**EXCERTO DO DOCUMENTO**
━━━━
Para eles a vida vivida ou sonhada,
Para eles o sonho sonhado ou vivido,
Para eles a média entre tudo e nada, isto é, isto...
Para mim só um grande, um profundo,
E, ah com que felicidade infecundo, cansaço,
Um supremíssimo cansaço,
Íssimno, íssimo, íssimo,
Cansaço...

Análise do Poema

Pessoa diz, na célebre carta em que relata a origem dos heterónimos, o seguinte: O difícil para mim é escrever a prosa de Reis – ainda inédita – ou de Campos. A simulação é mais fácil, até porque é mais espontânea em verso.)"
O assunto da simulação, vasto em Pessoa, encontra em Álvaro de Campos uma encruzilhada. Porque para Pessoa, escrever a Prosa de Campos é "difícil". Porquê? Porque em Campos, encontramos temas sensíveis a Pessoa e que Pessoa deslocaliza, pelo menos emocionalmente, para a caneta do seu heterónimo engenheiro naval. Esses temas são nomeadamente, os relativos à infância, à memória da sua mãe e das viagens para a África do Sul.
Como nasce Campos? Pessoa diz na mesma carta: "E, de repente, e em derivação oposta à de Ricardo Reis, surgiu-me impetuosamente um novo individuo. Num jacto, e à máquina de escrever, sem interrupção nem emenda, surgiu a Ode Triunfal de Álvaro de Campos – a Ode com esse nome e o homem com o nome que tem.". Ou seja, Campos surge em oposição a Reis, o que Reis tem de exacto, Campos tem de maleável, o que Reis apresenta de rigoroso, Campos demonstra irracional.
━━━━
**MATERIAL EXTRAÍDO**
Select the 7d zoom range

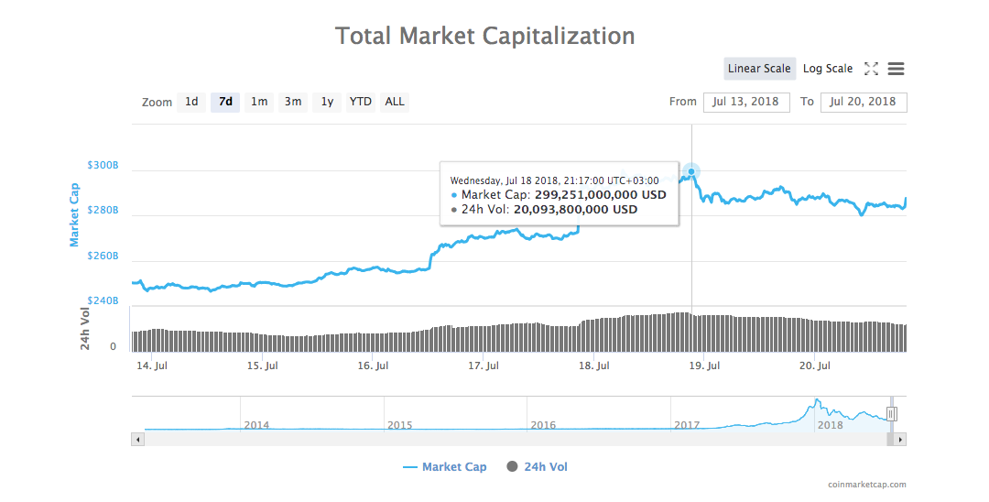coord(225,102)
━━━━
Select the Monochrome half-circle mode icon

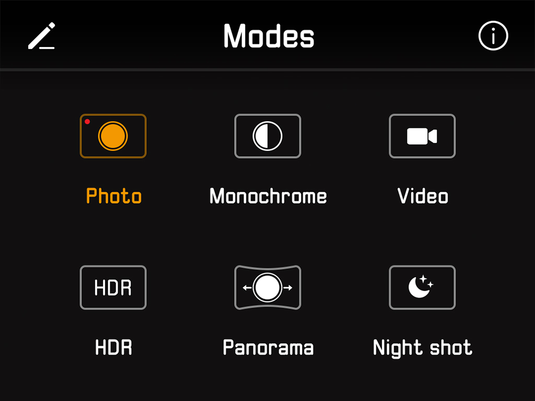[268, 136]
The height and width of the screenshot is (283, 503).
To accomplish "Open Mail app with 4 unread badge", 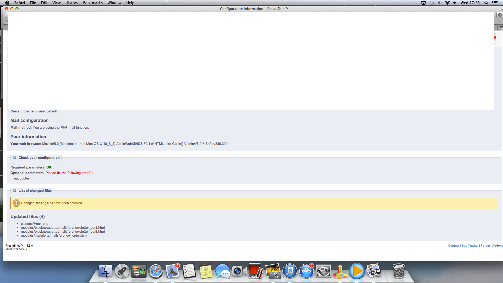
━━━━
**OBJETIVOS**
a - Seleciona todas as linhas dos registos que contêm a palavra "Select".
b - Escreve o que vem a seguir no texto sobre o heterónimo Álvaro de Campos, começando depois da sua última frase.

**RESPOSTAS POR TAREFA**
a -
Select the 7d zoom range
Select the Monochrome half-circle mode icon

b -
Poeta sensacionalista por excelência, escandaloso e moderno, Campos descreve um mundo em mudança, por efeito retardado (pelo menos em Portugal) da revolução industrial. Mas há, mesmo em Campos, 3 fases distintas (Prado Coelho). A do Opiário (1914); a das grandes Odes (1914-16) e a fase pessoal, que termina com a própria morte de Pessoa (1916-35).
Choca em contraste que o poeta poderoso, à Whitman, que exorta delirante a máquina, que fala do peito as proezas da Energia e do Progresso, surja por vezes tão assumidamente deixado ao tédio, que quase abúlico, fica morto de entusiasmo e capturado pelo niilismo. Prado Coelho diz-nos que "Campos sentiu como Whitman para deixar de sentir como Campos" (in Diversidade e Unidade em Fernando Pessoa). Tão semelhante se torna a Pessoa, que Pessoa o traz consigo para a vida do dia-a-dia, falando por exemplo dele a Ophélia de Campos, como se pela sua própria voz.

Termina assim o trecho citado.